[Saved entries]
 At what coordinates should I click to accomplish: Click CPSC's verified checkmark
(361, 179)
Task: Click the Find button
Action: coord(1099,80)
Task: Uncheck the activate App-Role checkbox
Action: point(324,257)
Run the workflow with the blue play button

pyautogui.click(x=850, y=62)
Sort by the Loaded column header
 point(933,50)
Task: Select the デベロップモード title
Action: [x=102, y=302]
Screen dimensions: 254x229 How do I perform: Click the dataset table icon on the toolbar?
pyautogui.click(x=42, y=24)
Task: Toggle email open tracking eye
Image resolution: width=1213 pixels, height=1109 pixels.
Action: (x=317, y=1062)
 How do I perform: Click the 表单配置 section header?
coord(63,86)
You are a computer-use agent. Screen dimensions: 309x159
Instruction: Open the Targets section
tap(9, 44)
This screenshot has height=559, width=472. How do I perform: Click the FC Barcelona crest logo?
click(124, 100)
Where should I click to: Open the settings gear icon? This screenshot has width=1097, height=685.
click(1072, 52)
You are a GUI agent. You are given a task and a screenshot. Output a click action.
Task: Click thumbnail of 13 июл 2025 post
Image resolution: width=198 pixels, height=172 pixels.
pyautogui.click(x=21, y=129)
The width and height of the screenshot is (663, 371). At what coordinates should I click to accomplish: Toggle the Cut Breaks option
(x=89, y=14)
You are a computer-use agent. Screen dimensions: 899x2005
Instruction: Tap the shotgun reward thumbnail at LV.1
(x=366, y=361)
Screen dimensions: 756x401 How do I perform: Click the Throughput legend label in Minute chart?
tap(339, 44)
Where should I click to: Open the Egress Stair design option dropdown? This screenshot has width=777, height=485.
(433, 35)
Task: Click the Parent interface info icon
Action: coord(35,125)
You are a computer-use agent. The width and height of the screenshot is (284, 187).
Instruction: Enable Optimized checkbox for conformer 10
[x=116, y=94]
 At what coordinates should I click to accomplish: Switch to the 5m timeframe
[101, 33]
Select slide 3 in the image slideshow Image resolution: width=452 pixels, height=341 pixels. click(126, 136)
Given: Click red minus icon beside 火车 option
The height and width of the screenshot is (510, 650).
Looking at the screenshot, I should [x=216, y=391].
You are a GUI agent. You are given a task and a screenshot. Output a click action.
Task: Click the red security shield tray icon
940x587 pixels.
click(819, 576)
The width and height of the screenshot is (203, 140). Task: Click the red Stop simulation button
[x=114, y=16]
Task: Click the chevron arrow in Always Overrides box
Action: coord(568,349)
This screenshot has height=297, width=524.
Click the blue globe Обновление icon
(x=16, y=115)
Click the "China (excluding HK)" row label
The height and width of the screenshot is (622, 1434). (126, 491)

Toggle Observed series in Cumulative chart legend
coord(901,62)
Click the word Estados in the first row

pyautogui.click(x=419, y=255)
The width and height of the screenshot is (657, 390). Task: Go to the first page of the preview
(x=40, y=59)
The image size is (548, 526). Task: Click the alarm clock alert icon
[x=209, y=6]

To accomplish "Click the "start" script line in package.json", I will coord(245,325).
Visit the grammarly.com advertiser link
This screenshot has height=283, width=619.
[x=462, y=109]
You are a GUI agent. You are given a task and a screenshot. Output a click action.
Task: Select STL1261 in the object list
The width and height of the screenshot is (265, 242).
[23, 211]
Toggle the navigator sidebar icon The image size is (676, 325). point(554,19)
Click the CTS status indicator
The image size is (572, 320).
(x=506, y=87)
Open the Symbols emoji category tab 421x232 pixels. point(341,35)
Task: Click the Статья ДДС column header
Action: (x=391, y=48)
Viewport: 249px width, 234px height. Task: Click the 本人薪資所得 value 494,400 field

- Work request
Looking at the data above, write out exactly the lines that start at the one containing "The height and width of the screenshot is (510, 650)." and end at the one containing "Click the CTS status indicator"; include both and nothing beyond.

- Response to the exercise
The height and width of the screenshot is (510, 650).
Looking at the screenshot, I should [x=216, y=391].
You are a GUI agent. You are given a task and a screenshot. Output a click action.
Task: Click the red security shield tray icon
940x587 pixels.
click(819, 576)
The width and height of the screenshot is (203, 140). Task: Click the red Stop simulation button
[x=114, y=16]
Task: Click the chevron arrow in Always Overrides box
Action: coord(568,349)
This screenshot has height=297, width=524.
Click the blue globe Обновление icon
(x=16, y=115)
Click the "China (excluding HK)" row label
The height and width of the screenshot is (622, 1434). (126, 491)

Toggle Observed series in Cumulative chart legend
coord(901,62)
Click the word Estados in the first row

pyautogui.click(x=419, y=255)
The width and height of the screenshot is (657, 390). Task: Go to the first page of the preview
(x=40, y=59)
The image size is (548, 526). Task: Click the alarm clock alert icon
[x=209, y=6]

To accomplish "Click the "start" script line in package.json", I will coord(245,325).
Visit the grammarly.com advertiser link
This screenshot has height=283, width=619.
[x=462, y=109]
You are a GUI agent. You are given a task and a screenshot. Output a click action.
Task: Select STL1261 in the object list
The width and height of the screenshot is (265, 242).
[23, 211]
Toggle the navigator sidebar icon The image size is (676, 325). point(554,19)
Click the CTS status indicator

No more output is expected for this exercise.